━━━━━ Records shown

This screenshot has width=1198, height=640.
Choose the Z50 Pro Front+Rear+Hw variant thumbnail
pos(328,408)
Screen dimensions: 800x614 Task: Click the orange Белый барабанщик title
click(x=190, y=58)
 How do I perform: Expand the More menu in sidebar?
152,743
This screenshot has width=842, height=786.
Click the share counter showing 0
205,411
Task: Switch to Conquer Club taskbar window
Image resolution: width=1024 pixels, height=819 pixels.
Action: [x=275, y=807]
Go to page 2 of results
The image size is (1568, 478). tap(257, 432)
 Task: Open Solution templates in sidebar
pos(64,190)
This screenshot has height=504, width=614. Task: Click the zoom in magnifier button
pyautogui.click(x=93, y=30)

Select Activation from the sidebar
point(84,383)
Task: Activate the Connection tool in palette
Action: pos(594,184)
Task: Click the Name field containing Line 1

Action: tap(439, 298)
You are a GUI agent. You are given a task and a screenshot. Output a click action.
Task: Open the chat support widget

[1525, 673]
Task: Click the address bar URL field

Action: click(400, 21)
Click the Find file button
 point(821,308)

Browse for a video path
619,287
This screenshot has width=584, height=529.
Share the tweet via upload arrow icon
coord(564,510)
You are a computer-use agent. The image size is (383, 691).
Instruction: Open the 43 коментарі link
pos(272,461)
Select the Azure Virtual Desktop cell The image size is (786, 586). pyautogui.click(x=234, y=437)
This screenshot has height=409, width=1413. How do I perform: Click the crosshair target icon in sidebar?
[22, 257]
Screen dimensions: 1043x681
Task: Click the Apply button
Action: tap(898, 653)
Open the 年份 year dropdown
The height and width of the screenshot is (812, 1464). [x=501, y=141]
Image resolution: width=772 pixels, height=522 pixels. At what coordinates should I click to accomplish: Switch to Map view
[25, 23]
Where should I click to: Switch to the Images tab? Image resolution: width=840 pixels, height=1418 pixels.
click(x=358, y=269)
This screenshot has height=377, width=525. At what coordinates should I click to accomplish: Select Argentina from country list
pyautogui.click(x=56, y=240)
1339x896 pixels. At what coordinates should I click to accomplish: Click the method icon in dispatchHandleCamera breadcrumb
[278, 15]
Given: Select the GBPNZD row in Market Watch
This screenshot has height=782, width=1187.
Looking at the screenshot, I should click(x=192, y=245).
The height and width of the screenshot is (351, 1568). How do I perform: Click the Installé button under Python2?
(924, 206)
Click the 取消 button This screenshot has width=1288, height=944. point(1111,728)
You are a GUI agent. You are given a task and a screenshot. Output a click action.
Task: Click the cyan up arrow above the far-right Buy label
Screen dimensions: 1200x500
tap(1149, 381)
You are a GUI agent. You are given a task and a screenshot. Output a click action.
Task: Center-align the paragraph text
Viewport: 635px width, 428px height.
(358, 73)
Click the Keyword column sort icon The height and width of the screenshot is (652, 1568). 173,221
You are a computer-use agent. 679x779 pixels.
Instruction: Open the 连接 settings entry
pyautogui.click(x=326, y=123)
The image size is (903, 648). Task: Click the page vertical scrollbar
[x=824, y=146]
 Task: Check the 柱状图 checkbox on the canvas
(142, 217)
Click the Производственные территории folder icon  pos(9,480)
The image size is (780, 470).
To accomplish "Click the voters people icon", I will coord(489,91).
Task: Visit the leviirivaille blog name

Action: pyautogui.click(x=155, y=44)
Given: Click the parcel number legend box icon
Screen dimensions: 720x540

━━━━━━━━━━

# [Work to be completed]
The full set of entries must be transcribed exactly.

# [Output below]
This screenshot has width=1198, height=640.
Choose the Z50 Pro Front+Rear+Hw variant thumbnail
pos(328,408)
Screen dimensions: 800x614 Task: Click the orange Белый барабанщик title
click(x=190, y=58)
 How do I perform: Expand the More menu in sidebar?
152,743
This screenshot has width=842, height=786.
Click the share counter showing 0
205,411
Task: Switch to Conquer Club taskbar window
Image resolution: width=1024 pixels, height=819 pixels.
Action: [x=275, y=807]
Go to page 2 of results
The image size is (1568, 478). tap(257, 432)
 Task: Open Solution templates in sidebar
pos(64,190)
This screenshot has height=504, width=614. Task: Click the zoom in magnifier button
pyautogui.click(x=93, y=30)

Select Activation from the sidebar
point(84,383)
Task: Activate the Connection tool in palette
Action: pos(594,184)
Task: Click the Name field containing Line 1

Action: tap(439, 298)
You are a GUI agent. You are given a task and a screenshot. Output a click action.
Task: Open the chat support widget

[1525, 673]
Task: Click the address bar URL field

Action: click(400, 21)
Click the Find file button
 point(821,308)

Browse for a video path
619,287
This screenshot has width=584, height=529.
Share the tweet via upload arrow icon
coord(564,510)
You are a computer-use agent. The image size is (383, 691).
Instruction: Open the 43 коментарі link
pos(272,461)
Select the Azure Virtual Desktop cell The image size is (786, 586). pyautogui.click(x=234, y=437)
This screenshot has height=409, width=1413. How do I perform: Click the crosshair target icon in sidebar?
[22, 257]
Screen dimensions: 1043x681
Task: Click the Apply button
Action: tap(898, 653)
Open the 年份 year dropdown
The height and width of the screenshot is (812, 1464). [x=501, y=141]
Image resolution: width=772 pixels, height=522 pixels. At what coordinates should I click to accomplish: Switch to Map view
[25, 23]
Where should I click to: Switch to the Images tab? Image resolution: width=840 pixels, height=1418 pixels.
click(x=358, y=269)
This screenshot has height=377, width=525. At what coordinates should I click to accomplish: Select Argentina from country list
pyautogui.click(x=56, y=240)
1339x896 pixels. At what coordinates should I click to accomplish: Click the method icon in dispatchHandleCamera breadcrumb
[278, 15]
Given: Select the GBPNZD row in Market Watch
This screenshot has height=782, width=1187.
Looking at the screenshot, I should click(x=192, y=245).
The height and width of the screenshot is (351, 1568). How do I perform: Click the Installé button under Python2?
(924, 206)
Click the 取消 button This screenshot has width=1288, height=944. point(1111,728)
You are a GUI agent. You are given a task and a screenshot. Output a click action.
Task: Click the cyan up arrow above the far-right Buy label
Screen dimensions: 1200x500
tap(1149, 381)
You are a GUI agent. You are given a task and a screenshot. Output a click action.
Task: Center-align the paragraph text
Viewport: 635px width, 428px height.
(358, 73)
Click the Keyword column sort icon The height and width of the screenshot is (652, 1568). 173,221
You are a computer-use agent. 679x779 pixels.
Instruction: Open the 连接 settings entry
pyautogui.click(x=326, y=123)
The image size is (903, 648). Task: Click the page vertical scrollbar
[x=824, y=146]
 Task: Check the 柱状图 checkbox on the canvas
(142, 217)
Click the Производственные территории folder icon  pos(9,480)
The image size is (780, 470).
To accomplish "Click the voters people icon", I will coord(489,91).
Task: Visit the leviirivaille blog name

Action: pyautogui.click(x=155, y=44)
Given: Click the parcel number legend box icon
Screen dimensions: 720x540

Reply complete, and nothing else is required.